→ Task instructions
For this task, output every entry below exactly and omit the pictures.

** Opening Material for this task block **

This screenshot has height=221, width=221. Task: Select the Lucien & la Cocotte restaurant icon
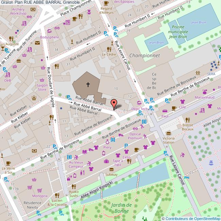coord(57,195)
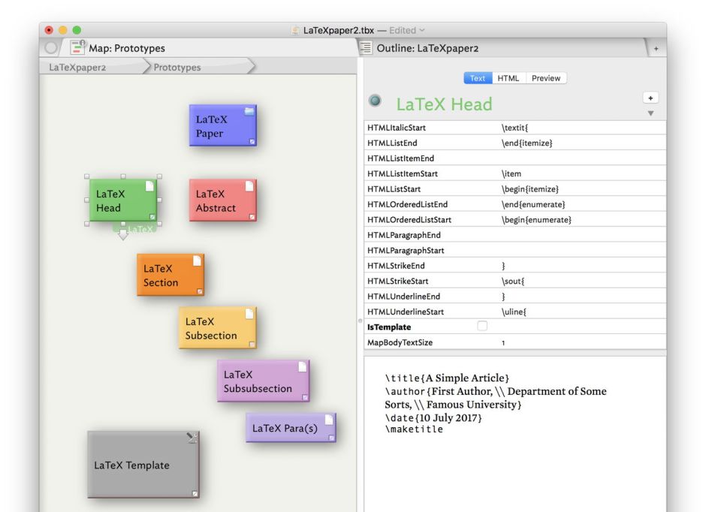Image resolution: width=706 pixels, height=512 pixels.
Task: Click the link widget arrow below LaTeX Head
Action: 123,235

** Closing Material for this task block **

→ Answer
This screenshot has height=221, width=221. Task: Select the Lucien & la Cocotte restaurant icon
coord(57,195)
Image resolution: width=706 pixels, height=512 pixels.
Task: Click the link widget arrow below LaTeX Head
Action: 123,235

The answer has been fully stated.